Saturday, May 01, 2010

Hebraica and Semitica in the Library of Congress

THE LIBRARY OF CONGRESS has an illustrated guide to its Hebraic Collections online. Other Semitic languages besides Hebrew are represented as well. It includes photos of Bible, Talmud, and Zohar manuscripts (etc.) here and a cuneiform tablet and an Aramaic incantation bowl here. There is also a collection of images of selected cuneiform texts here. And the contents of the Hebraica collection are surveyed here:
HEBRAICA

Beginning with Jacob H. Schiff's 1912 gift of nearly 10,000 books and pamphlets, the Library has developed and expanded its Hebraic holdings to include all materials of research value in Hebrew and related languages. Today, more than 150,000 items are available. Included are works in Hebrew, Yiddish, Ladino, Judeo-Persian, Judeo-Arabic, Aramaic, Syriac, Coptic, and Amharic. The collection includes an extensive range of monographs; a broad selection of Hebrew periodicals both current and retrospective, popular as well as scholarly; and a variety of Yiddish and Hebrew newspapers reflecting all shades of opinion. A comprehensive collection of Holocaust memorial volumes documents Jewish life in Eastern Europe before the Second World War, and a large collection of rabbinic bio-bibliographical works in Hebrew is available. Holdings are especially strong in the areas of Bible and rabbinics, liturgy, Hebrew language and literature, responsa, and Jewish history. Access to online sources of Judaica is also available.

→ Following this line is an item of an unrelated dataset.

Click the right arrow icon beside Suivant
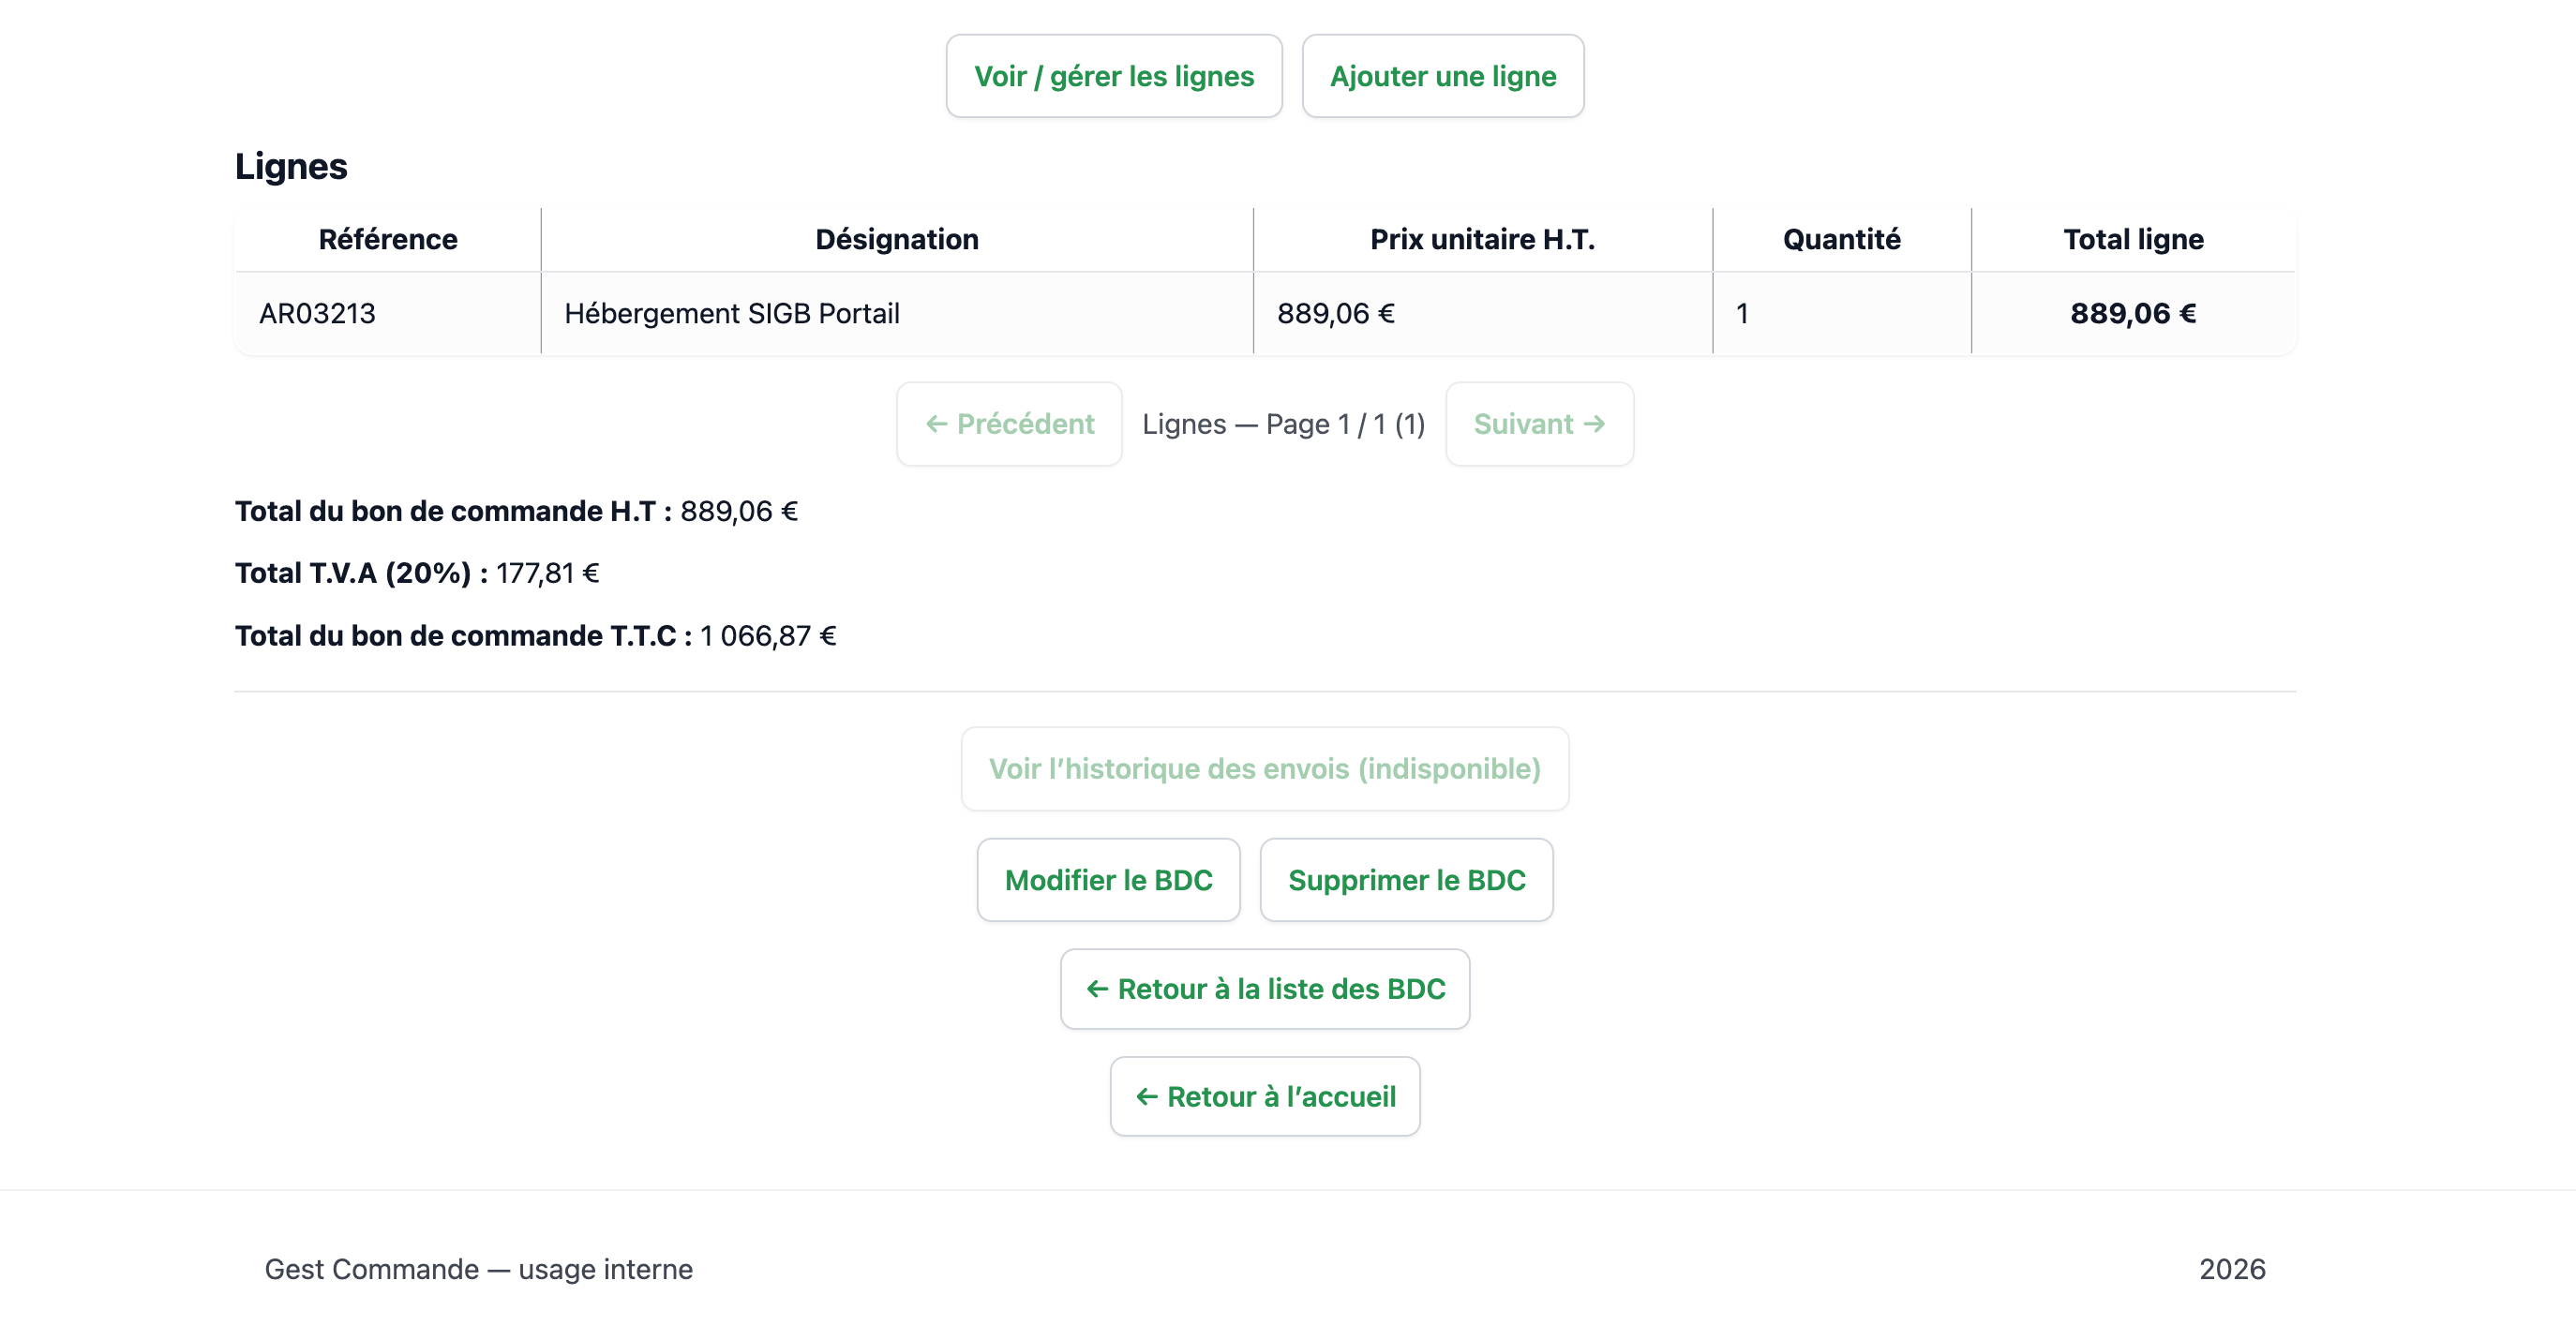The image size is (2576, 1340). 1595,424
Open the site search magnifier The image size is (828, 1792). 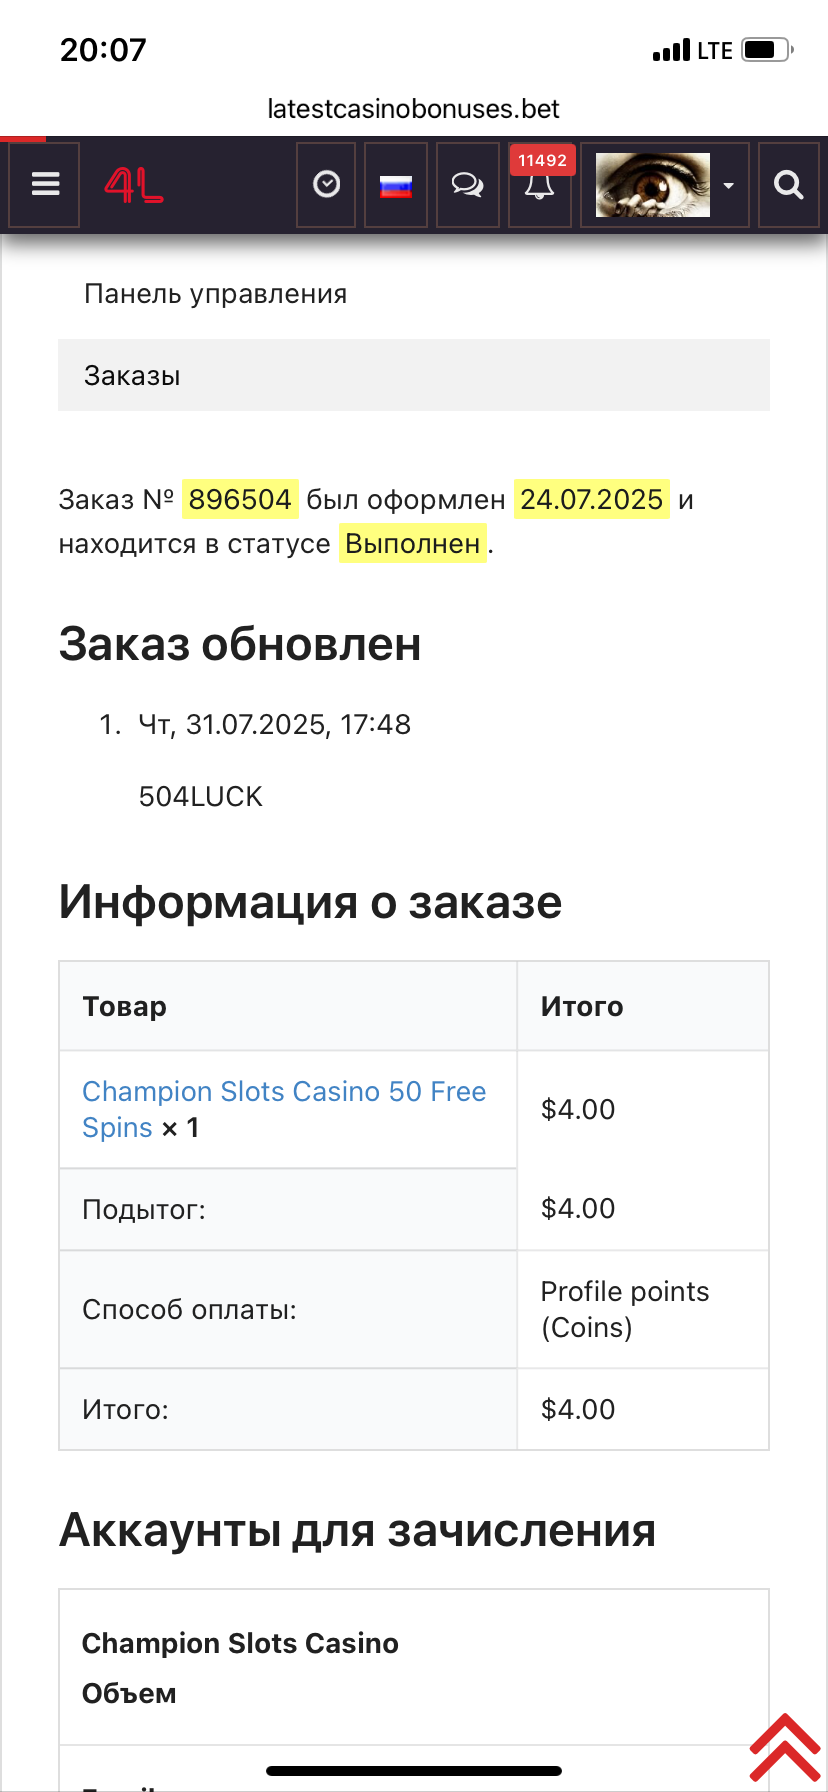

Among the 2,000 rarities in the collections are cuneiform tablets, manuscripts, incunabula, kettubot, micrographies, miniature books, and amulets. The more than 200 manuscripts include a Hebrew translation of the Koran, a selection of decorated Jewish marriage contracts, an early Ethiopian psalter in Ge'ez, various commentaries on the Holy Scriptures, and the Washington Haggadah, a 15th-century Hebrew illuminated manuscript. Also included are examples from among the first books printed in Portugal, Turkey, and on the African continent. With 24 Hebrew incunables--books printed before the year 1501--and an additional 15 in the Rare Book and Special Collections Division, the Library of Congress ranks as one of the world's most important public collections of Hebrew incunabula. Also unique are more than 1,000 original Yiddish plays, in manuscript or typescript form, written between the end of the 19th and the middle of the 20th centuries, intended for the American Yiddish theater.
Via this Payvand article on the online LOC Iranian material.